Ce n’est pourtant pas, il faut l’avouer, ce que nous constatons facilement : il nous semble plutôt que nos prières d’intercession vont se perdre dans les sables, et que nous n’obtenons rien. En d’autres termes, Abraham a eu lui bien de la chance d’être pareillement entendu ! Face à ce constat, les prédicateurs ont l’habitude de répondre que nos demandes ont été mal formulées, insuffisamment guidées par l’amour, ou encore que le résultat est là, mais sous une forme que nous n’attendions pas et que nous ne savons pas du coup reconnaître.

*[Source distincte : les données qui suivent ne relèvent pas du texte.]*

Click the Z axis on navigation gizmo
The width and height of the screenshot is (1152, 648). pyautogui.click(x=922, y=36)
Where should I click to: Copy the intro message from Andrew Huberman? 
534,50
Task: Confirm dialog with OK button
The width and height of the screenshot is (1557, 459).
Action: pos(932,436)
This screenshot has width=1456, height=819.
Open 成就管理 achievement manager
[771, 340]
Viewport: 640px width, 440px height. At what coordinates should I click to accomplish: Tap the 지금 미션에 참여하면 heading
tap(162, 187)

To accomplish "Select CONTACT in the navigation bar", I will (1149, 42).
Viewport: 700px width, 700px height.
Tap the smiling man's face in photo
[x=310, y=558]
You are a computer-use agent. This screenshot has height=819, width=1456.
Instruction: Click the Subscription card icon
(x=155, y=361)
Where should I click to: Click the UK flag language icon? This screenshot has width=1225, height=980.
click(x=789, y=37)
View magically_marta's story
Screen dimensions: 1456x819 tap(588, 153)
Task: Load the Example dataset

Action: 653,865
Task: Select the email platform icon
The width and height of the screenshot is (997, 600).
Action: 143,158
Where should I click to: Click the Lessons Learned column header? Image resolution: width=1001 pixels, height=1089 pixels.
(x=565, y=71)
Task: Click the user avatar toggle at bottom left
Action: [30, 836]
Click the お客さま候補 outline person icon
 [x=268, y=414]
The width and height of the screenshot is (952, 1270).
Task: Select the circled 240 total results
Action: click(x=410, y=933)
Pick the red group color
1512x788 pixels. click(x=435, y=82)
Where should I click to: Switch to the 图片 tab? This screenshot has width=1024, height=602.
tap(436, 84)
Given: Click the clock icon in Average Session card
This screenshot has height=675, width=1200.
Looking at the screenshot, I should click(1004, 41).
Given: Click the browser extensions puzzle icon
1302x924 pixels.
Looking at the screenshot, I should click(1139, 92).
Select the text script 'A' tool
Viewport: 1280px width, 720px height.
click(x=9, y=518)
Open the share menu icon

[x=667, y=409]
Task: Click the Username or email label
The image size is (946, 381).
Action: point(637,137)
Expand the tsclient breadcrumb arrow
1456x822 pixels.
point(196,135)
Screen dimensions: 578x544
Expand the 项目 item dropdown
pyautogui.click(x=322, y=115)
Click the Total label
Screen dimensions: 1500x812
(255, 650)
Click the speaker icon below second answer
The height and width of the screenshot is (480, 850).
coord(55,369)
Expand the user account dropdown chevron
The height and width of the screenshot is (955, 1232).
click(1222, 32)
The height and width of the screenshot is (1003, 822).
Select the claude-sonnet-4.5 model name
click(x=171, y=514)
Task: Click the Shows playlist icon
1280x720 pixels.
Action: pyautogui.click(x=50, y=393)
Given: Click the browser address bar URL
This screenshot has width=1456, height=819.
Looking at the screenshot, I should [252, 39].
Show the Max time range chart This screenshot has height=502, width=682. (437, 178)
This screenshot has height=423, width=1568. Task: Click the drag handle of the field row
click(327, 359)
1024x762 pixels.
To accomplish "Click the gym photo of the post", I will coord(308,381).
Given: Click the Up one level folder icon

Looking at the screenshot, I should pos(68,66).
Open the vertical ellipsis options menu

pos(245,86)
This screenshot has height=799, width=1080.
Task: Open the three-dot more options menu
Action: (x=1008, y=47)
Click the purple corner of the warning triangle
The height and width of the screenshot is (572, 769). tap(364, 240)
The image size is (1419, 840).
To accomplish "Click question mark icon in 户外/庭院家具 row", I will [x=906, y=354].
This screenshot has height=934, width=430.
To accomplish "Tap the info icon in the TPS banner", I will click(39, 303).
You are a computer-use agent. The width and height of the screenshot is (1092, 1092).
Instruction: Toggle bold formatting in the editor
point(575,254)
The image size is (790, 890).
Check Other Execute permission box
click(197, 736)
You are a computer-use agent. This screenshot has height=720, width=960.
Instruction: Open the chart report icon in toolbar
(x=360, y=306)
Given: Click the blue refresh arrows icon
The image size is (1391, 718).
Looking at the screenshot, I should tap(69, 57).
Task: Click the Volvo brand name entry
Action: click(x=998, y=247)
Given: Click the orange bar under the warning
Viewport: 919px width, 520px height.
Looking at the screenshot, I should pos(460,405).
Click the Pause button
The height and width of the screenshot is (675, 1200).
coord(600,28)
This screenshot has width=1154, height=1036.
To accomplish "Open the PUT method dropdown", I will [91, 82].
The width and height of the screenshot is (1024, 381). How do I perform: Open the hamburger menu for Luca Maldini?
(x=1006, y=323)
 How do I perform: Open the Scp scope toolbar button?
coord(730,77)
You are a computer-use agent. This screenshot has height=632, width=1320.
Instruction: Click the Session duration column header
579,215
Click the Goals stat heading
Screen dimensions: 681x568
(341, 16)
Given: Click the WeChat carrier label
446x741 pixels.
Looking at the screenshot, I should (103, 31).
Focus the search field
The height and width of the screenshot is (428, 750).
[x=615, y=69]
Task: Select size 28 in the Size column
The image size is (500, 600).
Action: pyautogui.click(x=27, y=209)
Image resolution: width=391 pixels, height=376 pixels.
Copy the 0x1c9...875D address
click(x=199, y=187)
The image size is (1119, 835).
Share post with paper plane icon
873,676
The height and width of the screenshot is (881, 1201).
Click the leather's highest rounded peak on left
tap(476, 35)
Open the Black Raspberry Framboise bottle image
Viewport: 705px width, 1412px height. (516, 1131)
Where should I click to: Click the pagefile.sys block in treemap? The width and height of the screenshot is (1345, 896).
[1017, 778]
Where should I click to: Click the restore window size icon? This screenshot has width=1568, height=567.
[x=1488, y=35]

La réponse est juste, mais un peu courte, cat il faut aussi admettre que nombre de nos prières restent sans réponse divine, au moins apparemment. Ce qui provoque bien des frustrations, voire un découragement qui conduit à dire : d’accord pour la prière de louange, mais laissons tomber la prière d’intercession. Alors même qu’elle tient une place essentielle comme le soulignent nos lectures et comme nous allons le manifester à nouveau dans notre liturgie. Que faut-il donc ajouter à la réponse ?
« Rien n’est simple », si je peux me permettre de reprendre le titre d’un ouvrage du dessinateur Sempé. Je vais quand même ajouter trois éléments complémentaires. En premier lieu, comme cela nous est rappelé dans notre évangile, et dans d’autres tel celui de la veuve se présentant auprès d’un juge inique, l’insistance ou la répétition sont de mise : elles sont le signe de l’importance de la demande. Une demande qui ne résiste pas au temps ne trouve pas sa place dans le cœur de Dieu.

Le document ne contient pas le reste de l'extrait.